The Customs and Border Protection (CBP) document dated Tuesday, March 2, showed that the children were being held by an average of 77 hours. This exceeds the court-mandated 72 hour limit for holding unaccompanied minors in Border Patrol custody.
Based on the document, CNN believes that Border Patrol apprehends, on average, 340 migrant children illegally crossing the United States-Mexico border over a 21-day period.
After being taken into Border Patrol custody, unaccompanied children are turned over to the Department Health and Human Services (HHS). The growing number of unaccompanied children coming into U.S. custody has made it more difficult for the HHS to house them, given limited shelter capacity due to the coronavirus pandemic.
If left unchecked, their numbers in coming months could break the record set in May 2019 when 11,000 underage migrants were taken into Border Patrol custody.
"We are seeing minors up and down the line. In South Texas, we are being hammered," said one Department of Homeland Security (DHS) official who spoke under the condition of anonymity as they were not authorized to talk publicly about the situation.
Because of precautions to avoid the spread of the Wuhan coronavirus, HHS could only use a little more than half of the beds it has for children.
During the previous administration, border officials turned away the vast majority of migrants, including children, under an emergency public health law invoked by former President Donald Trump at the onset of the coronavirus pandemic.
The Biden administration is no longer applying that law to unaccompanied children and some families, resulting to more people in custody. (Related: Mexican journalist exposes Joe Biden for signing compact that created influx of child trafficking, immigrant children in cages.)
More than 5,800 unaccompanied children and nearly 7,500 families were taken into custody by CBP at the U.S.-Mexico border in January, according to the agency's most recent monthly data. Those numbers are expected to increase.
They are now crowding border processing facilities and straining government shelters.
Meanwhile, more than 600 people of all ages are in custody in a space designed for 104 in Yuma, Arizona, while more than 2,000 people were in custody in a space for 715 in Rio Grande Valley. Those figures fluctuate daily.
CBP opened a "soft-sided" structure in Donna, Texas, and is constructing another in Eagle Pass, Texas, to expand its capacity to house migrants. At least four more "soft-sided" facilities are being considered.

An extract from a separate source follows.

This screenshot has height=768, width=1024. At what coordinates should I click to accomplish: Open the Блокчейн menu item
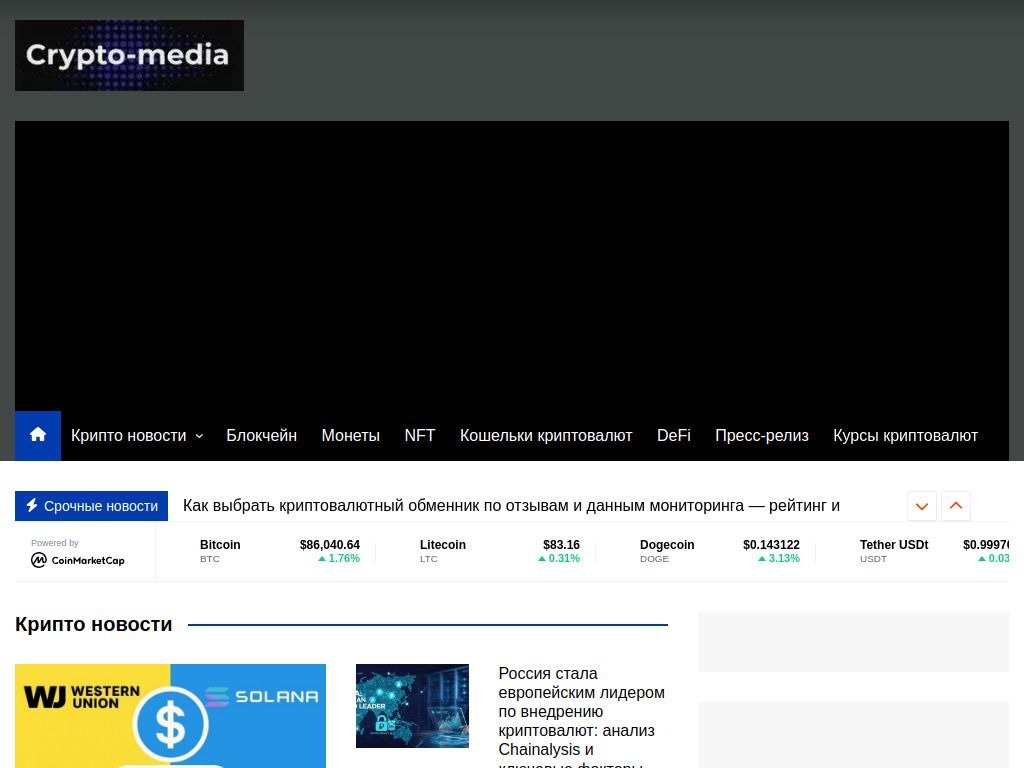coord(262,435)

Additional Border Patrol agents are also being deployed to help with processing.
At the same time, the Biden administration reopened a temporary shelter last month in Carrizo Springs, Texas, to house up to 700 migrant teenagers. The shelter was originally closed in July 2019 after a number of children apprehended at the border declined to be transferred there.
"It seems this administration can't think their way through to a new way to handle the situation," said Joshua Rubin, an activist with Witness at the Border which was preparing to stage protests outside a soon-to-reopen migrant children’s center in Florida. "Spending time in these large, impersonal places traumatizes them."
The move also drew criticism from within Biden's own party. New York Rep. Alexandria Ocasio-Cortez said on Twitter that "this is not okay, never has been okay, never will be okay – no matter the administration or party."
One possible solution suggested by the critics of the Biden administration's policies would be to allow the children to promptly join their families as most of them arrive with the address and phone number of a relative in the U.S.
The critics have also said that quarantines are not necessary for children who test negative for coronavirus at the border. Currently, most of the children are being placed under coronavirus quarantine for 10 days before being shuttled to shelters around the country.
Border pressure had waned under Trump, who put into place a bevy of policies that effectively blocked migrants from entering the U.S. to request asylum. But Biden undid most of his predecessor's work. Within days of taking office, he had signed a series of executive orders to reverse several of the measures implemented during the Trump administration.
Now, the pressure is back at the border and rising fast. Biden's administration has little time to make the preparations needed to manage the substantial increase in new arrivals. Those preparations include ramping up border facilities, adding to the staff and coordinating with Mexico.
But the Biden administration refuses to call the situation a crisis, instead referring to it as a challenge.
"It is a stressful challenge. That's why, quite frankly, we're working as hard as we are, not only in addressing the urgency of the challenge but also in building the capacity to manage it," Homeland Security Secretary Alejandro Mayorkas said.